From a position of seeking to create that small critical gap between income and expenses, to create an opportunity for investment, where small daily choices matter and are multiplied through the power of compounding over time, a different circumstance gradually arises later in the journey.

In this different case, daily choices matter very little, one’s overall progress is increasingly pushed along by impersonal market movements, and societal-level phenomenon such as inflation, casually acting on the sum of capital already accumulated.

The shift calls for a philosophical realignment, from one focused on conscious choice and agency, to one focused on its opposite, an acceptance of a relative lack of control, and a detachment from the fleeting changes in portfolio value.

As an example, it is not unusual for the current portfolio to move in market value in one day by a nominal dollar amount that exceeds the total average annual amount invested in the early stages of the journey in the 2000s. At least in nominal dollar terms, a single days exposure to changeable equity markets thus holds as hostage the entire effort and progress of an earlier year, or even two.

Another example of the shift in perspective is evident in considering the closing of the final remaining gap to the equity target. This gap is around $110,000 at present, which at the commencement of the journey would have seemed like a challenging milestone of its own.

Due to the vagaries of markets, this indeed could be years away. Yet looking to the past, it is also clear it could quite possibly be reached in a matter of months or a year without further conscious choice. Indeed, in some sense, it could even be difficult to avoid.

Of course, it is simple empirical investing truth that reliance on past projections and extrapolations is a risk-laden course. At a broader level, however, looking back at the past, a few observations are striking.

One is that actual outcomes can make fools of our most careful calculations, or our worst fears in a moment.

A second is that the journey as experienced is quite different from that imagined, even though those imaginings might have had perfectly reasonable and logical foundations.

As we look back, we are inevitably different from that past self who projected forward, and imagined how we might feel in the future. Rather, different aspects of the journey hold our interest through time, while other metrics or perspectives fade in importance.

At one level, this is the entire purpose of this record.

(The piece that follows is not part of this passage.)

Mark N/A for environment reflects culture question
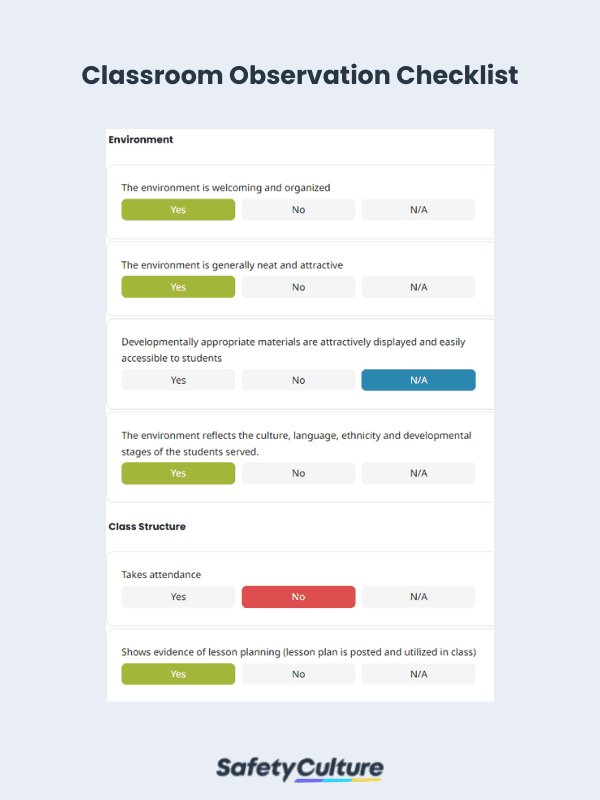The height and width of the screenshot is (800, 600). pos(418,473)
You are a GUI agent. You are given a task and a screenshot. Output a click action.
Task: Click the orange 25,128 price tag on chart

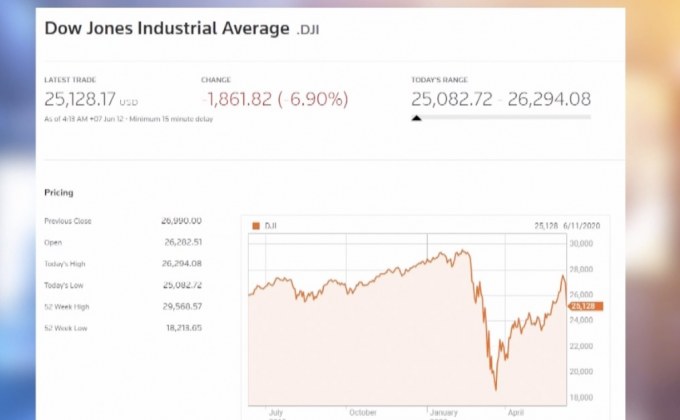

To ensure I encounter that past self as I consider the passing tides. That I listen when they have something to say, which I have either forgotten, or hurried past when I should have paused. And so, as the record lengthens, as Churchill suggests, I hope that it will in some small way help me see just that farther into the future.

Disclaimer

The specific portfolio allocation and approach described has been determined solely based on my personal circumstances, objectives, assessments and risk tolerances. It is not personal financial advice, or recommendation to invest in any particular investment product, security or asset, and investors considering these issues should undertake their own detailed research or seek professional advice.